Prime Time Is My Time14

Anything, Anytime, Anywhere Television

Some of the world's most senior telephone executives recite the jingle "Anything, anytime, anywhere" like a poem for modern mobility. But my goal (and I suspect yours) is to have "Nothing, never, nowhere" unless it is timely, important, amusing, relevant, or capable of reaching my imagination. AAA stinks as a paradigm for telecommunications. But it is a beautiful way to think about television.

When we hear about a thousand channels of TV, we tend to forget that, even without satellite, we already have more than a thousand programs per day delivered to our homes. Admittedly, they are sent at all--and odd--hours. When the 150-plus channels of TV listed in Satellite TV Week are included, the result is an additional 2,700 or more programs available in a single day.

If your TV could record every program transmitted, you would already have five times the selectivity offered in the superhighway's broad-brush style of thinking. Say, instead of keeping them all, you have your TV agent grab the one or two in which you might have interest, for your future viewing at any time.

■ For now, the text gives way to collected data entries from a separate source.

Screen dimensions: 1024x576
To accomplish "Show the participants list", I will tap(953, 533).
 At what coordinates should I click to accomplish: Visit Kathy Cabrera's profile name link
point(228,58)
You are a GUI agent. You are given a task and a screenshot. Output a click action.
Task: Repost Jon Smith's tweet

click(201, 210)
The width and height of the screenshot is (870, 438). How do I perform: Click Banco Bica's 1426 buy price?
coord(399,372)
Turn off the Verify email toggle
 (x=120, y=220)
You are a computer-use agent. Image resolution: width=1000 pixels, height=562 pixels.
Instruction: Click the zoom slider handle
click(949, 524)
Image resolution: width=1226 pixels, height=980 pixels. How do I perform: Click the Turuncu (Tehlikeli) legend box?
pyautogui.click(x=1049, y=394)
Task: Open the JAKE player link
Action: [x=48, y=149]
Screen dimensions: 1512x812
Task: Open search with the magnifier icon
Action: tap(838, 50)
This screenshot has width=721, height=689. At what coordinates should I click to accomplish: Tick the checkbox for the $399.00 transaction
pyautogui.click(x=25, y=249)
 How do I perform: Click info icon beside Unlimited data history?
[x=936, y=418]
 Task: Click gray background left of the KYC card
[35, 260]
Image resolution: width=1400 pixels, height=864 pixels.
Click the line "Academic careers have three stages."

Now let AAA-TV expand to a global infrastructure of fifteen thousand channels of television and the quantitative and the qualitative changes become very interesting. Some Americans might watch Spanish television to perfect their Spanish, others might follow Channel 11 on Swiss cable to see unedited German nudity (at 5 p.m. New York time), and the 2 million Greek Americans might find it interesting to see any one of the three national or seven regional channels from Greece.

More interesting, perhaps, is the fact that the British devote seventy-five hours per year to the coverage of chess championships and the French commit eighty hours of viewing to the Tour de France. Surely American chess and bicycle enthusiasts would enjoy access to these events--anytime, anywhere.